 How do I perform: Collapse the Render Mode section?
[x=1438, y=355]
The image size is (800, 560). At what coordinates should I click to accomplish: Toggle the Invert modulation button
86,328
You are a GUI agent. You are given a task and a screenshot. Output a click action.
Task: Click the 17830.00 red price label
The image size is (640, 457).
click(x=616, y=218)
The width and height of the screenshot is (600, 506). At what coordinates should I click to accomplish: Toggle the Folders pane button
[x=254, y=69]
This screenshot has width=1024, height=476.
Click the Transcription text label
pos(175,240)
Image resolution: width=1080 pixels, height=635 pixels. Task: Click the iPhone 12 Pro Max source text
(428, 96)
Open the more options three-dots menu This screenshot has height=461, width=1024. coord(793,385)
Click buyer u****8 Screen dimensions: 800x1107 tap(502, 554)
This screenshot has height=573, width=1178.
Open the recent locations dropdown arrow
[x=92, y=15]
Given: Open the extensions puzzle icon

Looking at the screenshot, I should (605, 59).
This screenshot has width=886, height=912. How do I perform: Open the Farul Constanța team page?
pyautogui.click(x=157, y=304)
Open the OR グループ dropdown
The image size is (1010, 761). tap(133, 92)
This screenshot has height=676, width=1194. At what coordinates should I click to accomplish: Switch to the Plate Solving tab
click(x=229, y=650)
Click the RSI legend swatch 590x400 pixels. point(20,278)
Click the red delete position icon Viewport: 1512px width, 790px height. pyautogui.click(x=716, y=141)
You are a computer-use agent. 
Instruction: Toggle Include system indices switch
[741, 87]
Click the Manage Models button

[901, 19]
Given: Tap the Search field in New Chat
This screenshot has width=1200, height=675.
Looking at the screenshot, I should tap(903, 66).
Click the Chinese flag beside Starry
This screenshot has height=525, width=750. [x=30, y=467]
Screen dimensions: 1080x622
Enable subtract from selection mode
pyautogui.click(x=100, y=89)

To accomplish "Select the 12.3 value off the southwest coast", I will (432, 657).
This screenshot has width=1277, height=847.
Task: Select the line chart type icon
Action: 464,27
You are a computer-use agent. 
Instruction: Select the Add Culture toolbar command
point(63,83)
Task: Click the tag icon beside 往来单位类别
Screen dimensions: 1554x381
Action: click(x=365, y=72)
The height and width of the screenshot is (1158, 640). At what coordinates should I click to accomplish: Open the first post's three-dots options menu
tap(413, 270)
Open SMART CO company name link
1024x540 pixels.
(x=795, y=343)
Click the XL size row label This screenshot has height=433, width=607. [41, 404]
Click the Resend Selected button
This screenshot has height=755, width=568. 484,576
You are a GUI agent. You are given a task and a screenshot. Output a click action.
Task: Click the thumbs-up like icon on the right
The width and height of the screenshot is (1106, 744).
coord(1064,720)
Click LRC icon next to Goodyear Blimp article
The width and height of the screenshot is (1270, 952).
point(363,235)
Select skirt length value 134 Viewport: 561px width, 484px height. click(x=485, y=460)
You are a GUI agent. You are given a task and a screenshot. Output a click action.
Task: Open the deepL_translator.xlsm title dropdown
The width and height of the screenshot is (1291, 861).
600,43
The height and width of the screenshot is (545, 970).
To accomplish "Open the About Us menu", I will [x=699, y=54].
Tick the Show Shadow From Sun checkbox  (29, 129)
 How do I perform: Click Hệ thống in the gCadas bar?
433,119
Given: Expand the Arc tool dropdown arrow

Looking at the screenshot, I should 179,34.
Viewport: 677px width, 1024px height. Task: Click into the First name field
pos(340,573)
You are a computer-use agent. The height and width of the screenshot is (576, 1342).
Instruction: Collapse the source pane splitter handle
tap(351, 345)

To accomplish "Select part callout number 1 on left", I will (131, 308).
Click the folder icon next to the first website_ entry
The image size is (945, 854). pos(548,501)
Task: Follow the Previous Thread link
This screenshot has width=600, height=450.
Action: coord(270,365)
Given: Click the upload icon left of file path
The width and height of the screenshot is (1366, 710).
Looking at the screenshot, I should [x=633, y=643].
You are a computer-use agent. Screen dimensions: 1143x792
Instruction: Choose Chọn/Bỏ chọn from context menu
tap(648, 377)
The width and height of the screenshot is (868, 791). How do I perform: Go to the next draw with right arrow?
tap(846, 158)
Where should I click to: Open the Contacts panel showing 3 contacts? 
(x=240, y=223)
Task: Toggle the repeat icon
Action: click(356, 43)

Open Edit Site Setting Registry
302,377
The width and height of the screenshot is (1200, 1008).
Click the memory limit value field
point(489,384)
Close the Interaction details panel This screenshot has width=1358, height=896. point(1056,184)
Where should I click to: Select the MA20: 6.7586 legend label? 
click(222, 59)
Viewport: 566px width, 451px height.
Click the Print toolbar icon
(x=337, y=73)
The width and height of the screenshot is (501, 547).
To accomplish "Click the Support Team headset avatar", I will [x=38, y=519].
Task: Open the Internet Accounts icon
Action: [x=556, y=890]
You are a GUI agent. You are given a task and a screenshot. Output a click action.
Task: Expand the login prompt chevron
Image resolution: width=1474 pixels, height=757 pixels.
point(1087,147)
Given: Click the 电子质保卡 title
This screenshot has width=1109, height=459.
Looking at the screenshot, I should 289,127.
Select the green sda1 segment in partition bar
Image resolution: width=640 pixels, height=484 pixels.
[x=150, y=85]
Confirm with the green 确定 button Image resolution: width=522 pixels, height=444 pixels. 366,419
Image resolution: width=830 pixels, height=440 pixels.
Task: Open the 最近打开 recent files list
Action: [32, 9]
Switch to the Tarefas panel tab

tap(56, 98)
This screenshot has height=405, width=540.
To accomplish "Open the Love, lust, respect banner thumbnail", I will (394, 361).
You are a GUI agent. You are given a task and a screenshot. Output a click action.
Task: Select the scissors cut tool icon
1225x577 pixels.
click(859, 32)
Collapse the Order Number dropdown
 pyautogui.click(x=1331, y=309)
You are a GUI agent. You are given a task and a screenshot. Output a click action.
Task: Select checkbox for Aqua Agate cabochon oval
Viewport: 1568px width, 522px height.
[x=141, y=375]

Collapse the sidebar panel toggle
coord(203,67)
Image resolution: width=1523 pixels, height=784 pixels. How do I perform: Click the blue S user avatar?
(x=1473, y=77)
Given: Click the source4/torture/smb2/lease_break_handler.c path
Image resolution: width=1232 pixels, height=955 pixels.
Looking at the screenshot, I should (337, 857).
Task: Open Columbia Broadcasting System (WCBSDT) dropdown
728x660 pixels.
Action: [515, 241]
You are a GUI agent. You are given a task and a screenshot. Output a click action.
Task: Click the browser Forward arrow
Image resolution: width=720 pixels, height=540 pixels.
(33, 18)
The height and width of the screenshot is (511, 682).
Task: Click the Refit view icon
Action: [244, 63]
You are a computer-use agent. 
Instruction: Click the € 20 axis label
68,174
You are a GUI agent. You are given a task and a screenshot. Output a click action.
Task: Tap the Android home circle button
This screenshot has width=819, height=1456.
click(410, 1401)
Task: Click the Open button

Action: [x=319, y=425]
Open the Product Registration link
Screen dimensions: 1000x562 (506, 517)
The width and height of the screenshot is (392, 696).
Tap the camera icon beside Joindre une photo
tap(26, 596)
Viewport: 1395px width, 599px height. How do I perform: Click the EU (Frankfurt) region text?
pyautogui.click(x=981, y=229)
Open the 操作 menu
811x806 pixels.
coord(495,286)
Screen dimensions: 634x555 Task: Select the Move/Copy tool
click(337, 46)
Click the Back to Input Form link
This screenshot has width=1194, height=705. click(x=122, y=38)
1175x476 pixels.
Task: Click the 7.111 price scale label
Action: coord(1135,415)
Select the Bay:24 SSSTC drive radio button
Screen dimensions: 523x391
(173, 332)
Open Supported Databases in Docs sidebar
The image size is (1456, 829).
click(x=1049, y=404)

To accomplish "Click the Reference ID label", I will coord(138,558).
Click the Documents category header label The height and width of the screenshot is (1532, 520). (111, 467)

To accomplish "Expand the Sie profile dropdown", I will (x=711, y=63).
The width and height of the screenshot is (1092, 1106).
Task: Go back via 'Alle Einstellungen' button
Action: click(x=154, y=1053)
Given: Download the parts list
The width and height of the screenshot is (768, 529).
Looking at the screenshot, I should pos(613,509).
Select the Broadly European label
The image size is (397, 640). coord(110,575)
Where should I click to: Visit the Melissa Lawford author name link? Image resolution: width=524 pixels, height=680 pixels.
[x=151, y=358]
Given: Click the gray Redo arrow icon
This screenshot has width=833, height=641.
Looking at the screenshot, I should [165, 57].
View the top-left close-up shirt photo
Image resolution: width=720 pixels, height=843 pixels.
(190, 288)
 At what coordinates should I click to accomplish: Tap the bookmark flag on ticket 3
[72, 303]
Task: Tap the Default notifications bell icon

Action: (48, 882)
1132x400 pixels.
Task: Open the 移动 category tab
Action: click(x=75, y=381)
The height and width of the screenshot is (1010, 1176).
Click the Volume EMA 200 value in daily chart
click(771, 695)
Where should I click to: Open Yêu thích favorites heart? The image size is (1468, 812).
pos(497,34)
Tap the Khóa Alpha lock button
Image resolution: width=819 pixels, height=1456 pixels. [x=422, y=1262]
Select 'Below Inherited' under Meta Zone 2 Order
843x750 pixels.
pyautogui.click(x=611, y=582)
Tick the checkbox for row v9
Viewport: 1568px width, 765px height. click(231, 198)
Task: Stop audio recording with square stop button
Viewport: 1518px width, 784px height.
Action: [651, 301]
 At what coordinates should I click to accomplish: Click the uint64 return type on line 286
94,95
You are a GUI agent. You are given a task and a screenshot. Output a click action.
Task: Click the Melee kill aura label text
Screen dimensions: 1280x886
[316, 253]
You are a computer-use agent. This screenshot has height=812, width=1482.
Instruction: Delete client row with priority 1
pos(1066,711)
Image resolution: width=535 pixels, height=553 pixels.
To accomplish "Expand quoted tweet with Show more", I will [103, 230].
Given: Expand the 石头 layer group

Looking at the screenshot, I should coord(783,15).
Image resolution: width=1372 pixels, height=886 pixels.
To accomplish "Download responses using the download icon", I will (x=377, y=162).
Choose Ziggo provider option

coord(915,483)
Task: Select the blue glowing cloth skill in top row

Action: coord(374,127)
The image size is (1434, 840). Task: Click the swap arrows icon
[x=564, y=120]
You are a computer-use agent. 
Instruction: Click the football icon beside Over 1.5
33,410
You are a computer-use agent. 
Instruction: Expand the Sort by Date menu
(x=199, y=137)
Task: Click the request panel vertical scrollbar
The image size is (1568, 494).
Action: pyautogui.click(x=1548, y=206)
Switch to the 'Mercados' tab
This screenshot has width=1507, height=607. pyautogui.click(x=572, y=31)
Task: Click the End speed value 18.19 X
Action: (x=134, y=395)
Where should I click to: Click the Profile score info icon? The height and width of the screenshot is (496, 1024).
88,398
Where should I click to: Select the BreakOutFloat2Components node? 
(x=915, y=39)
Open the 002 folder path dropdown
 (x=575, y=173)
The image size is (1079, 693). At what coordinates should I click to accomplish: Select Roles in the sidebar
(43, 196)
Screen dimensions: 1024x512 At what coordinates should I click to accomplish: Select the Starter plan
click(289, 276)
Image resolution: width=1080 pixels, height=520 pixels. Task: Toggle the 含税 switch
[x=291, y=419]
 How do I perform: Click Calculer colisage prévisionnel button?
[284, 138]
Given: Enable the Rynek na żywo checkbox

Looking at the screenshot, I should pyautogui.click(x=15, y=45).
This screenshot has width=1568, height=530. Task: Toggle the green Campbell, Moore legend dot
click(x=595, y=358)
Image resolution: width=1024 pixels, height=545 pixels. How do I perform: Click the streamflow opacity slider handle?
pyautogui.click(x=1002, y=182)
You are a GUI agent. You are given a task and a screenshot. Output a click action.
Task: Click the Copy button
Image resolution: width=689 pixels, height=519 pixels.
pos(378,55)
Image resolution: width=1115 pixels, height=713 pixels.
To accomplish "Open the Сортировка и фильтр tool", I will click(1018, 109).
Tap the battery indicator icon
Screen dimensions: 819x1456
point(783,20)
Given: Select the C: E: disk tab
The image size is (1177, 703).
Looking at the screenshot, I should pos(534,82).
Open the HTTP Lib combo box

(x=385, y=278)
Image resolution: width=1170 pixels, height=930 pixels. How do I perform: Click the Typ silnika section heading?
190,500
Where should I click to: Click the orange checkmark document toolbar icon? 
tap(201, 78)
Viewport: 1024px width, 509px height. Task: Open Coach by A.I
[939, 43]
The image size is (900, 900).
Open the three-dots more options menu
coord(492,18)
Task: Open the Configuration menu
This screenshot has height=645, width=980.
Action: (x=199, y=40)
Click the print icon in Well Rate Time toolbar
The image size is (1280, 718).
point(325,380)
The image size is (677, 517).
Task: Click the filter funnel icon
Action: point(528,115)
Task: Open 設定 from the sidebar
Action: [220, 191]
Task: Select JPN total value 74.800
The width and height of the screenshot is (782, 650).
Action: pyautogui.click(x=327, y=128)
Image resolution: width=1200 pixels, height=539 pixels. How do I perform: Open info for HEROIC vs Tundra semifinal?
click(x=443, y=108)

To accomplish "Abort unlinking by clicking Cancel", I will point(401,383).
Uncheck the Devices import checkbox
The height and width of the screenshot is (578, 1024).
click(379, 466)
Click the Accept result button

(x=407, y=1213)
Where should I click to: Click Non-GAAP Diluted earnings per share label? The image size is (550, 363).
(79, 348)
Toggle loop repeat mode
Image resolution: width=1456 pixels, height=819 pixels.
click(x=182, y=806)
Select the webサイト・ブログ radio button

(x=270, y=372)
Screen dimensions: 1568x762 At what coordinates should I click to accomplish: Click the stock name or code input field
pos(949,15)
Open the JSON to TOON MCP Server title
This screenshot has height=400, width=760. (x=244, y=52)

Work order |
Look above for the line holding "Where should I click to: Select the MA20: 6.7586", then set down exactly that line and every line after it up to and including the line holding "Given: Click the 电子质保卡 title", with nothing else.

Output for this exercise |
Where should I click to: Select the MA20: 6.7586 legend label? 
click(222, 59)
Viewport: 566px width, 451px height.
Click the Print toolbar icon
(x=337, y=73)
The width and height of the screenshot is (501, 547).
To accomplish "Click the Support Team headset avatar", I will [x=38, y=519].
Task: Open the Internet Accounts icon
Action: [x=556, y=890]
You are a GUI agent. You are given a task and a screenshot. Output a click action.
Task: Expand the login prompt chevron
Image resolution: width=1474 pixels, height=757 pixels.
point(1087,147)
Given: Click the 电子质保卡 title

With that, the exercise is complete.